12. In the present facts, the Assessing Officer was satisfied, consequent to making an enquiry and examining the evidence produced by the Assessing Officer, establishing the identity and creditworthiness of the donor as also the genuineness of the gift. The CIT in his order of Revision, does not indicate any doubts in respect of the genuineness of the evidence produced by the Assessee. The satisfaction of the Assessing Officer on the basis of the documents produced is not shown to be erroneous in the absence of making a further enquiry. It is made clear that our above observations should not be inferred to mean that it is open to the Assessing Officer to enquire into the source of source for the purpose of the present facts. This is a case where a view has been taken by the Assessing Officer on enquiry. Even if this view, in the opinion of the CIT is not correct, it would not permit him to exercise power under Section 263 of the Act.

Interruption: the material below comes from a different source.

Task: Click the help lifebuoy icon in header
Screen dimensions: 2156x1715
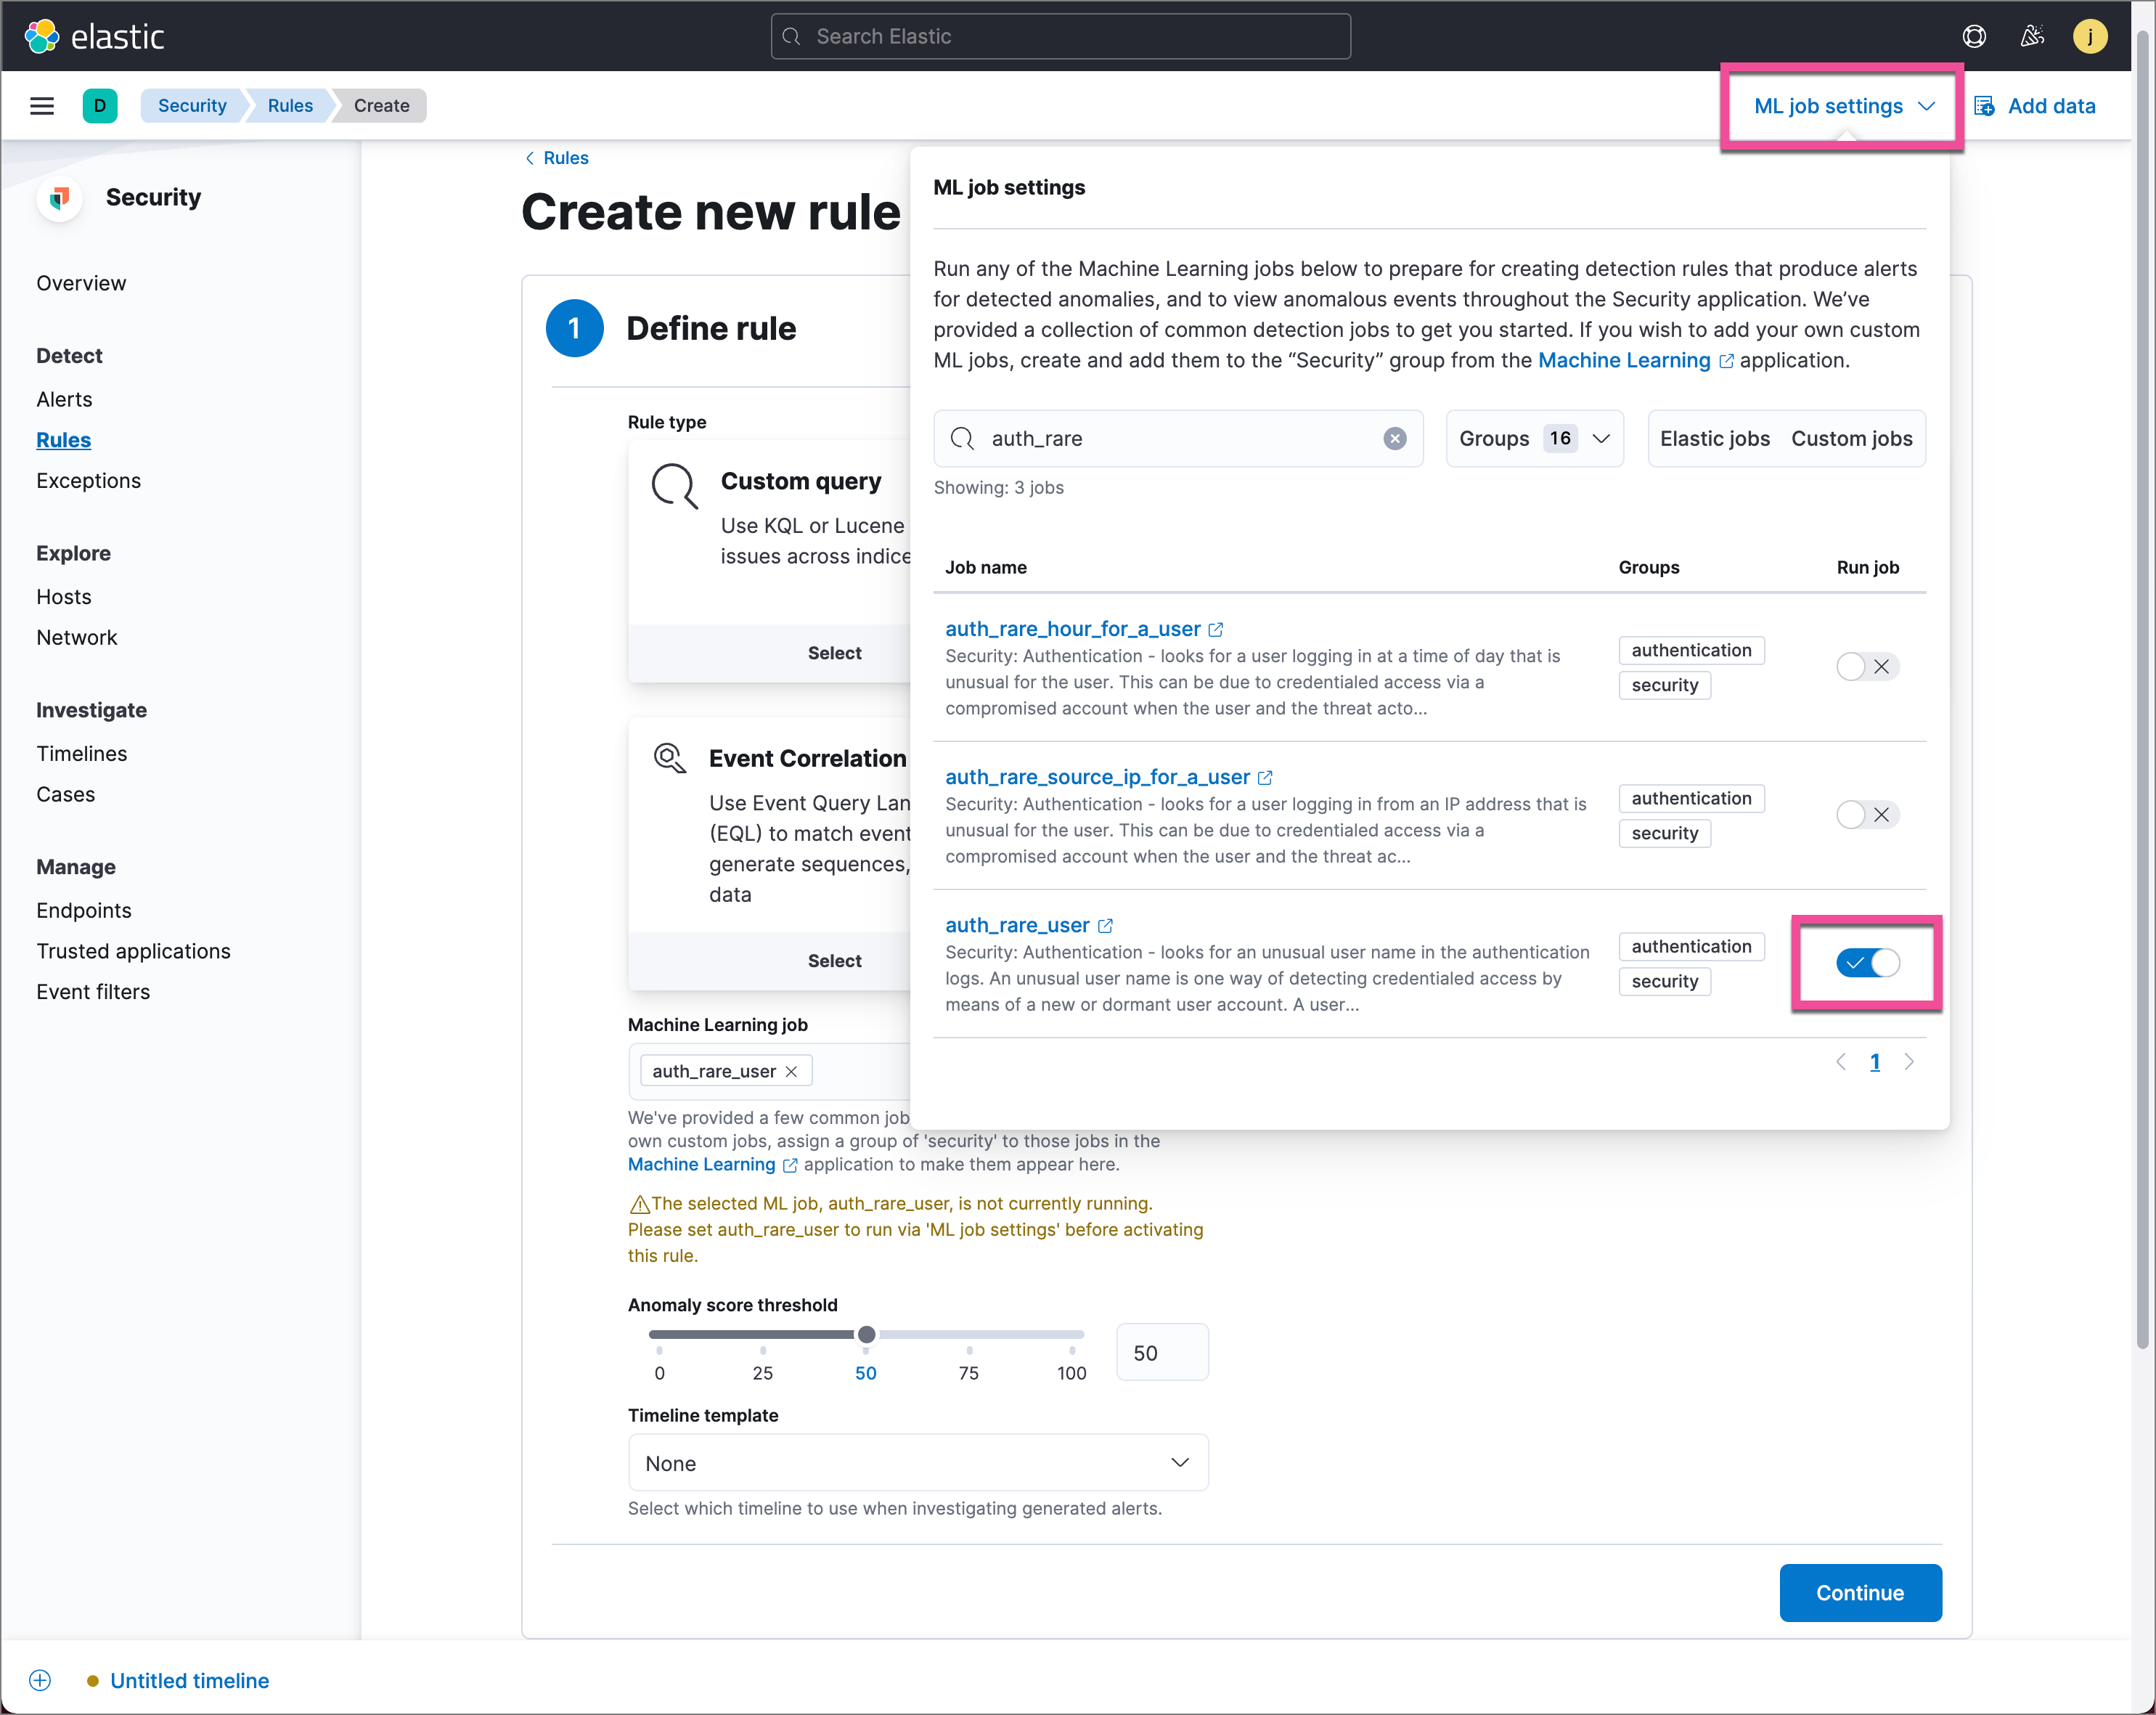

In fact, the Apex Court in Amitabh Bachchan (supra) has observed that there can be no doubt that where the view taken by the Assessing Officer is a possible view, interference under Section 263 of the Act, is not permissible.
13 In view of the above, the questions as framed stands concluded by the decision of this Court in Gabriel (India) Ltd. (supra). Thus no substantial questions of law arises for our consideration.
14. Accordingly, Appeals dismissed. No order as to costs.